Task input |
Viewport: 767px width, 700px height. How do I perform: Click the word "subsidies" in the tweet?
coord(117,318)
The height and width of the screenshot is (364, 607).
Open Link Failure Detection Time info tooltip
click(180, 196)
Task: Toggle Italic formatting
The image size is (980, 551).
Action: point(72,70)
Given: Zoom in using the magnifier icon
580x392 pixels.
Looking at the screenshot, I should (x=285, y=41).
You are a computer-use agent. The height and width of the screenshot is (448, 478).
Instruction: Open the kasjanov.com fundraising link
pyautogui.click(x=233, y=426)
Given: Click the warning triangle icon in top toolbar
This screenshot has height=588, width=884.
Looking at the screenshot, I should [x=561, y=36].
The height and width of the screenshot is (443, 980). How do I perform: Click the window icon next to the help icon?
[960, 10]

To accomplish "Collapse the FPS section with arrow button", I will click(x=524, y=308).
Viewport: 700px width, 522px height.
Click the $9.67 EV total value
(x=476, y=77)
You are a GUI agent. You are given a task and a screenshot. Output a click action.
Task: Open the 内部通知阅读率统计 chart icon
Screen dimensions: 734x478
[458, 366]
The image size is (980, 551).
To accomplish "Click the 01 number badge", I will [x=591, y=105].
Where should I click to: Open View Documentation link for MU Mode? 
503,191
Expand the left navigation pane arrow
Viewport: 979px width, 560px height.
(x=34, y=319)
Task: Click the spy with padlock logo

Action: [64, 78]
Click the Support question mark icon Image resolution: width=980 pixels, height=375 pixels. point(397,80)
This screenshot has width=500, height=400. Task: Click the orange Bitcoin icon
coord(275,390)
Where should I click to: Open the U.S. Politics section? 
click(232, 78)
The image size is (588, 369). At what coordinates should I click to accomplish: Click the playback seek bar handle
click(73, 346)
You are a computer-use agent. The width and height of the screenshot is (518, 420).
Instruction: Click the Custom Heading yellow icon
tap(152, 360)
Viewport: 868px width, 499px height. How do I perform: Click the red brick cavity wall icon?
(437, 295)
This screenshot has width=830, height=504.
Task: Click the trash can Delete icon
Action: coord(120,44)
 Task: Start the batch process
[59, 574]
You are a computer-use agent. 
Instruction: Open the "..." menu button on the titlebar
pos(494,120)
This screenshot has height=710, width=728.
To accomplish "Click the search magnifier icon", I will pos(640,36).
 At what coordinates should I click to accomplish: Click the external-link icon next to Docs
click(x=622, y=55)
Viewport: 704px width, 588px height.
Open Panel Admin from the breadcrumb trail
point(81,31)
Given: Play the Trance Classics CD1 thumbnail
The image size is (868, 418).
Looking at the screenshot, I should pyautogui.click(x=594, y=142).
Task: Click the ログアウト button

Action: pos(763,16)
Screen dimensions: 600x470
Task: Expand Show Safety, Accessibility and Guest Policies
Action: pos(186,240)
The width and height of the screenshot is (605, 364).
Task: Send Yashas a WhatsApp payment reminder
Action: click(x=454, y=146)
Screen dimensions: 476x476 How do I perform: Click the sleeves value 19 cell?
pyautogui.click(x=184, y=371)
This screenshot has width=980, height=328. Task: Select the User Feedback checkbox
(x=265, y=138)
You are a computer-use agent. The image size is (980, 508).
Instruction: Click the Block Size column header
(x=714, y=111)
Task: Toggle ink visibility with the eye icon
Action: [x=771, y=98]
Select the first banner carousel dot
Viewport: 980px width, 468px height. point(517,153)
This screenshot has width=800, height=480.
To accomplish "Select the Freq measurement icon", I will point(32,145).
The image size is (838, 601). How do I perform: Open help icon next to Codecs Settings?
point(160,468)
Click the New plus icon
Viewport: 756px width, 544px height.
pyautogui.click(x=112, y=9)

Directions | Search the data above for the word "will". Copy each line it is in.

Response for this exercise |
To accomplish "Collapse the FPS section with arrow button", I will click(x=524, y=308).
To accomplish "Click the 01 number badge", I will [x=591, y=105].
To accomplish "Click the search magnifier icon", I will pos(640,36).
To accomplish "Select the Freq measurement icon", I will point(32,145).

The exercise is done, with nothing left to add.